* DOCUMENT SECTION
= = = =

- Sadtu has resolved that schools should close amid the Covid-19 peak in the country.
- It says evidence on the ground shows that there's no effective teaching and learning at schools currently.
- The union has written a letter to Basic Education Minister Angie Motshekga and wants to present a plan of what should happen while schools are closed.
South Africa's biggest teachers' union, the South African Democratic Teachers Union (Sadtu) has resolved that schools should close amid a peak in Covid-19 cases in South Africa, it announced during a media briefing on Tuesday.
Sadtu's national executive committee held a meeting on Tuesday to pen a way forward as infections spiked in the country, affecting pupils and teachers.
Reading the statement, the union's secretary general Mugwena Maluleke said its NEC resolved that schools close until the end of the peak.
Maluleke said evidence on the ground showed that there was no effective teaching and learning at schools during the current conditions.
The decision of the national executive to call for the school to close for the period was, among others, informed by the peak, the winter season, which was also impacting the surge, the union said.
"Science evolution" also guided the union's decision, Maluleke added.
He said while scientific data at first had indicated that children were not susceptible to contracting the virus, this had not been the case at schools.
The union said it had written a letter to Basic Education Minister Angie Motshekga and expected to engage with her and present a plan of what should happen while schools were closed.
The union said it was calling on Motshekga, through the National Institute of Communicable Diseases to use the peak period to come up with strategies to curb the spread and save lives.
It said another development that compelled its leadership to request a meeting with Motshekga was the airborne nature of the virus, which requires new ways of dealing with closed environments, adding that it was not possible to open windows in classrooms during winter.
- Coordinated, interactive, and instruction radio lessons by teachers get underway.
- That well-coordinated television programmes get underway.
- The use of mobile phones to access content and the curriculum.
- Use of education applications where content will be verified and authenticated not harmful.
- Use of social media platforms for pupils to access the content.
- Provision of gadgets to pupils and zero ratings of teaching and learning sites.
Maluleke said the union had also noted inconsistencies in the application of Standard Operating Procedures and the Department of Health, which were discomforting on teachers and principals.
"It requires we use the peak and the influenza period as an opportunity to get scientists to work on responses while learners are at home.
"The suspension of classes during this period would afford the platforms entrusted with the regulations and protocols, to amend and train the users. The situation is dire and impacts on everyone in the community, and not only schools," Maluleke said.
He said the union was also concerned about the isolation and quarantine periods as well as "secrecy of those infected because the “principals were told not to tell anybody."
The union said teaching and learning could not continue under a situation where schools open and close from time to time because of infections.Absenteeism due to anxieties and fear were also some of the concerns, it added.
"Standard Operating Procedures for the closure of schools upon confirmation of a positive case is not being implemented consistently and uniformly across the provinces. As a result, schools are on autopilot and acting outside of this particular protocol, and that is a risk to the community, [and] not only to the school," Maluleke said.
Maluleke said the union was also of the view that pupils should continue receiving their school nutrition during the period and a plan be formed on how that would happen.
SADTU said it would be engaging with other unions and also present its resolution.

= = = =

* TASK BRIEF
Reproduce word for word the part of the article on Sadtu's call to close schools from "The union said it had" to "schools were closed.".

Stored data
= = = =

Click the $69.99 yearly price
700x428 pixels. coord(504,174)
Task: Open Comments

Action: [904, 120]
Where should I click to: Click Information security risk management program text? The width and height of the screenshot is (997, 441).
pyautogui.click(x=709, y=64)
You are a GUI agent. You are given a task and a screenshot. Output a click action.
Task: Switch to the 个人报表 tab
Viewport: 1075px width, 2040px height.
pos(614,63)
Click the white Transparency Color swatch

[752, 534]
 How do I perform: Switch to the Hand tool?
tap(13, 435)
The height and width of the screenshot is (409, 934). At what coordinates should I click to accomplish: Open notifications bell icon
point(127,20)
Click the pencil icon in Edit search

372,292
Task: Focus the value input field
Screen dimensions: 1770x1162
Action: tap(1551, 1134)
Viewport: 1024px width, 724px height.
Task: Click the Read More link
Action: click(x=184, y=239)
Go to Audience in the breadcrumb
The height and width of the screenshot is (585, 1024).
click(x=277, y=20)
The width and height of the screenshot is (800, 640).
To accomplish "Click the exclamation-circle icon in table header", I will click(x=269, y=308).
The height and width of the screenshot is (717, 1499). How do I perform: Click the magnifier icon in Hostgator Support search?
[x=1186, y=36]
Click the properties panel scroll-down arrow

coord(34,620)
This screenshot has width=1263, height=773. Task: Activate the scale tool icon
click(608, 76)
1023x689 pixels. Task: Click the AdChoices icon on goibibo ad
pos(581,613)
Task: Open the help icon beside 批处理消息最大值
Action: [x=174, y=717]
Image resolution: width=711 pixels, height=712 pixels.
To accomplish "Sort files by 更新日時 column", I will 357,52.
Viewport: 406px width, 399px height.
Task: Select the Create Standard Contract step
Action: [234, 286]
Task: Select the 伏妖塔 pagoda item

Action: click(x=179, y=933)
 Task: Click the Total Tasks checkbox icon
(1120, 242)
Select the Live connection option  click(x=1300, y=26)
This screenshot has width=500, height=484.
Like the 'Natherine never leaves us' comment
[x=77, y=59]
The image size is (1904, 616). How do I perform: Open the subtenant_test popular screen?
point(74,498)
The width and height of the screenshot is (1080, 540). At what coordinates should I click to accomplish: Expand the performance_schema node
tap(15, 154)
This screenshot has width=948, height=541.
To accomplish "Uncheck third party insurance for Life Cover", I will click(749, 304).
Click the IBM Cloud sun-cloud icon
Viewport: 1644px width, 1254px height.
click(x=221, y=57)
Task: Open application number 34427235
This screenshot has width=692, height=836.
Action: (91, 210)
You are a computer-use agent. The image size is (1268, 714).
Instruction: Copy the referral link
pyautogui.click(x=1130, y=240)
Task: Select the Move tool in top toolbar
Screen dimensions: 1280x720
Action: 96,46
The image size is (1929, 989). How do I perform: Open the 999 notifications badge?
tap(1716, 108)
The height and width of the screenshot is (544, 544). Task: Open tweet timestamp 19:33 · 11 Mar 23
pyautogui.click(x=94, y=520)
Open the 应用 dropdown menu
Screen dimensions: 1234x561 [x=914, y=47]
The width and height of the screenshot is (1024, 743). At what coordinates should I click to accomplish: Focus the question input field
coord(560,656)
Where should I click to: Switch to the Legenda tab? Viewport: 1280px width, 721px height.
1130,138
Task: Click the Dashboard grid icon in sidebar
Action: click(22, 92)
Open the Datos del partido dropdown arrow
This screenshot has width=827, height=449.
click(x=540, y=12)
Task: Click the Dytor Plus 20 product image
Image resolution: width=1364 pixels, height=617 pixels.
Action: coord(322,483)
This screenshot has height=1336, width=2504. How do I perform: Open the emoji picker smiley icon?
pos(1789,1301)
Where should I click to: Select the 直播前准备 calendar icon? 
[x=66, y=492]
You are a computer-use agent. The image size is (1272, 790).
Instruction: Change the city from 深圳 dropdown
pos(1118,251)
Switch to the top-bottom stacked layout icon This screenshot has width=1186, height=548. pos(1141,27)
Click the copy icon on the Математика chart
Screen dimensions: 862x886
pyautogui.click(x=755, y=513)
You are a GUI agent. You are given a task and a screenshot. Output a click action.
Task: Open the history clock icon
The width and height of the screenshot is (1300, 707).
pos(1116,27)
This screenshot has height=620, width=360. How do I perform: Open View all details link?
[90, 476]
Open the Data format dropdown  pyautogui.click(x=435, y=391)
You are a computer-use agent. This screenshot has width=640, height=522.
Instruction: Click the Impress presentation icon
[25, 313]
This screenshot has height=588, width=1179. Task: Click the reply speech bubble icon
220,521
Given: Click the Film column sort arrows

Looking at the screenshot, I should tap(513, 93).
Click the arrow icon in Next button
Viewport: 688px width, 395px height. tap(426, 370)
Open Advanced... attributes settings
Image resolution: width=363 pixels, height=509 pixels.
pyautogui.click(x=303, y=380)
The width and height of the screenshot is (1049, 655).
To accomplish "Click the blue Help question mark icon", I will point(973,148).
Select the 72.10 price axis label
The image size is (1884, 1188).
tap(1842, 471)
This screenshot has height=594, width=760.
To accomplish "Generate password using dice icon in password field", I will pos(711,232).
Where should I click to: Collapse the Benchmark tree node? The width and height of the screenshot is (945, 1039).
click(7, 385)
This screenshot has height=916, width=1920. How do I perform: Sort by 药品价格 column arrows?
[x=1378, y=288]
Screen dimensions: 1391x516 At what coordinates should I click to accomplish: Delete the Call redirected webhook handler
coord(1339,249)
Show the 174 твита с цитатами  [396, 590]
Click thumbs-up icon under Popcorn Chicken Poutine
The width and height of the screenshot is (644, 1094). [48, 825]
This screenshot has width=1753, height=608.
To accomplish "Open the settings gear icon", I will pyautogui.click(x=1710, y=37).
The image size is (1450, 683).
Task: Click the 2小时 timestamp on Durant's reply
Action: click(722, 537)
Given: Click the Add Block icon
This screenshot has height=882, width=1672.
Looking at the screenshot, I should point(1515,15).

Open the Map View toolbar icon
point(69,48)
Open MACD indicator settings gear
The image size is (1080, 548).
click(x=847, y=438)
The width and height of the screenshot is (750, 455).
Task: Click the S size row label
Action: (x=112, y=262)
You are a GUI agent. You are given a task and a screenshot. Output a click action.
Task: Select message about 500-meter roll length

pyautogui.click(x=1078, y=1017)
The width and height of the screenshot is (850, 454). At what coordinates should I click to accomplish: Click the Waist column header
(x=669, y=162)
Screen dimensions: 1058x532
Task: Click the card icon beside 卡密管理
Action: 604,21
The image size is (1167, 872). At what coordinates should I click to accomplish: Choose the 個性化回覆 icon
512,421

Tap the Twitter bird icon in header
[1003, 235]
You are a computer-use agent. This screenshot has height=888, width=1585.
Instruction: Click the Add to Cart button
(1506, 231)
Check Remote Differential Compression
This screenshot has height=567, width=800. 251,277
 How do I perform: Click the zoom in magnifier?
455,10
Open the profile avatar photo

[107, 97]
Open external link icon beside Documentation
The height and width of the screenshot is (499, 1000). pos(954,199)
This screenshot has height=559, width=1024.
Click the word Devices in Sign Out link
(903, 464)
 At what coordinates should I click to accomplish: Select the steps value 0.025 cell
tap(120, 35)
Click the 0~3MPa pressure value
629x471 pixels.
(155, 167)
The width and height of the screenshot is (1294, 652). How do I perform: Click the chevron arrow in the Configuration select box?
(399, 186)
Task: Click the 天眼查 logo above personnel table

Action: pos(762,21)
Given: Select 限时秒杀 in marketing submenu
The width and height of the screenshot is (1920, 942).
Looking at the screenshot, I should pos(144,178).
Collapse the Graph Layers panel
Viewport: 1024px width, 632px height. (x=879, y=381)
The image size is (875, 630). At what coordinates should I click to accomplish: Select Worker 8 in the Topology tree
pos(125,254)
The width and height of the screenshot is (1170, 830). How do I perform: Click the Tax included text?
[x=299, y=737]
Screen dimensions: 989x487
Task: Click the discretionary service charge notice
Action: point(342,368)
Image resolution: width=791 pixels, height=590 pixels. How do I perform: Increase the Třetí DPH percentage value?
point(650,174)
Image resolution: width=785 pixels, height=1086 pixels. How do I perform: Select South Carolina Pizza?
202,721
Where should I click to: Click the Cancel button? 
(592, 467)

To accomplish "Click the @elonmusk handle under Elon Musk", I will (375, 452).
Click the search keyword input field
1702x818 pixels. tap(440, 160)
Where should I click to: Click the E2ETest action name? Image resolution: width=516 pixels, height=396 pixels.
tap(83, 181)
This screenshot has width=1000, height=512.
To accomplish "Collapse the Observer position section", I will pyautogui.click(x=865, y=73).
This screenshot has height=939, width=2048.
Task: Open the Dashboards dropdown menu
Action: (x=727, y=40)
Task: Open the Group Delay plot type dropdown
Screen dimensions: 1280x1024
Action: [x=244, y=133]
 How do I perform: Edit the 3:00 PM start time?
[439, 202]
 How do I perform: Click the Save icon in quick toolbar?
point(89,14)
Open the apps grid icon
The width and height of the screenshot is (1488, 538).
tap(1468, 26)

= = = =

* ANSWER SPACE
The union said it had written a letter to Basic Education Minister Angie Motshekga and expected to engage with her and present a plan of what should happen while schools were closed.